The input -
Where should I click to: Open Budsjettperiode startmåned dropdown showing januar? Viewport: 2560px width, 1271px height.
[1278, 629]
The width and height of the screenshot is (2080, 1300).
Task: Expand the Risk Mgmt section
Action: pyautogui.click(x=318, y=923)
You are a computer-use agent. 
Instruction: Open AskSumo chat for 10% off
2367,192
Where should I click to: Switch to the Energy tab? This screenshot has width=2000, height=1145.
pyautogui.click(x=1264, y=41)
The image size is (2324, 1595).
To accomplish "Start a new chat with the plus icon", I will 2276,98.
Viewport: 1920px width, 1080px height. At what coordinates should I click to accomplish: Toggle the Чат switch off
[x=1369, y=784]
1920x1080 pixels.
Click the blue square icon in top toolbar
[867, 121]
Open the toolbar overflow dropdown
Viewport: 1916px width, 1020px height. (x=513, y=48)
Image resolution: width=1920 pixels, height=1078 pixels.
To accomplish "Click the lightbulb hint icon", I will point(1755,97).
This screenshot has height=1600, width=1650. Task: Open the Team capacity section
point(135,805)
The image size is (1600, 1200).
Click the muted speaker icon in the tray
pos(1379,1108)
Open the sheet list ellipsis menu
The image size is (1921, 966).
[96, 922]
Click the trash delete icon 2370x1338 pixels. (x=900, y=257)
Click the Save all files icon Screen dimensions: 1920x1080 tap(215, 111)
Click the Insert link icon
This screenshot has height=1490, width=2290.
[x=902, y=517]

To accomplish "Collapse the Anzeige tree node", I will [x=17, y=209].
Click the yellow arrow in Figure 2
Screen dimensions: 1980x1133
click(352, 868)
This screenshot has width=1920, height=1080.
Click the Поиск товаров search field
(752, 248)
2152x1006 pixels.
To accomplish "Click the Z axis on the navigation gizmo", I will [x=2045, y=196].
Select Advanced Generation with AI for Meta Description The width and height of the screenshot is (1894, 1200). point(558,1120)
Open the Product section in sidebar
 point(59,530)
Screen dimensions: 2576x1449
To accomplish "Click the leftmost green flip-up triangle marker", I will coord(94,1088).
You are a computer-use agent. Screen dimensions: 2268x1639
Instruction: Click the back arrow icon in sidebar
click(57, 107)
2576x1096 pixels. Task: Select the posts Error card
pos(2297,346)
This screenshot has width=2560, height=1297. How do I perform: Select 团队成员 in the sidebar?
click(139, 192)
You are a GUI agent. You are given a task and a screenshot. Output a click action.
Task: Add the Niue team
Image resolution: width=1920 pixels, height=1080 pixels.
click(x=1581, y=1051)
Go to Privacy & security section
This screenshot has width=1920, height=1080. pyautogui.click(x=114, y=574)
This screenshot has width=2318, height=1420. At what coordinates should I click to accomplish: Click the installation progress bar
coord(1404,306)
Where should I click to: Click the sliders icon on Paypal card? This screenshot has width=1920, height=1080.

Brief - Show every line of the entries above where the word "agent" occurs.

Answer space -
You are a computer-use agent. 
You are a computer-use agent. Screen dimensions: 2268x1639
You are a GUI agent. You are given a task and a screenshot. Output a click action.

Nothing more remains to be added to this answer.